***** Recorded data *****

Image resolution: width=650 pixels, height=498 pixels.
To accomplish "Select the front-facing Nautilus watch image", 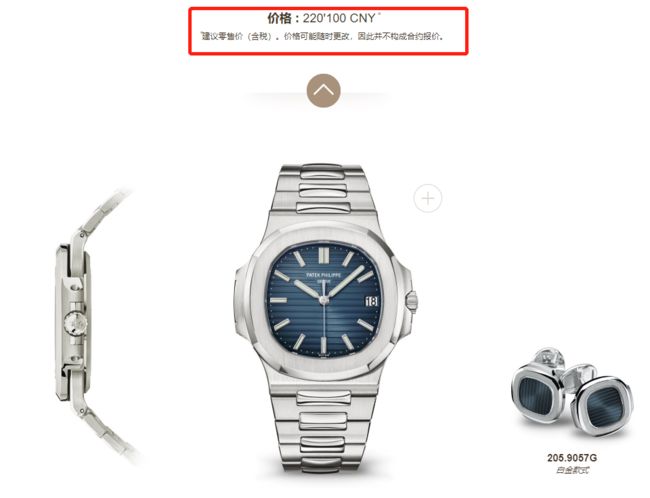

*****
***** Recorded data *****

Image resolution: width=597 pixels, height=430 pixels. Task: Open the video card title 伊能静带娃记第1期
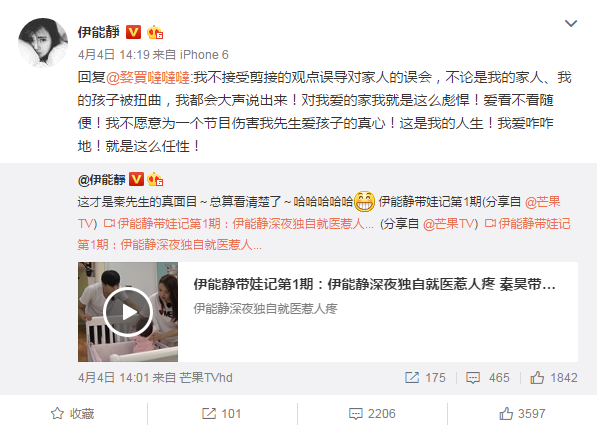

*****
***** Recorded data *****

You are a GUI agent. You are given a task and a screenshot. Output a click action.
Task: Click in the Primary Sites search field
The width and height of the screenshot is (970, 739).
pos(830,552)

*****

> _Problem requirements_
Write back the stretch of lines above that begins with the line holding "Image resolution: width=650" and ends with the line holding "the front-facing Nautilus", both included, exactly as written. Pictures stay out.

> _Exercise answer_
Image resolution: width=650 pixels, height=498 pixels.
To accomplish "Select the front-facing Nautilus watch image", 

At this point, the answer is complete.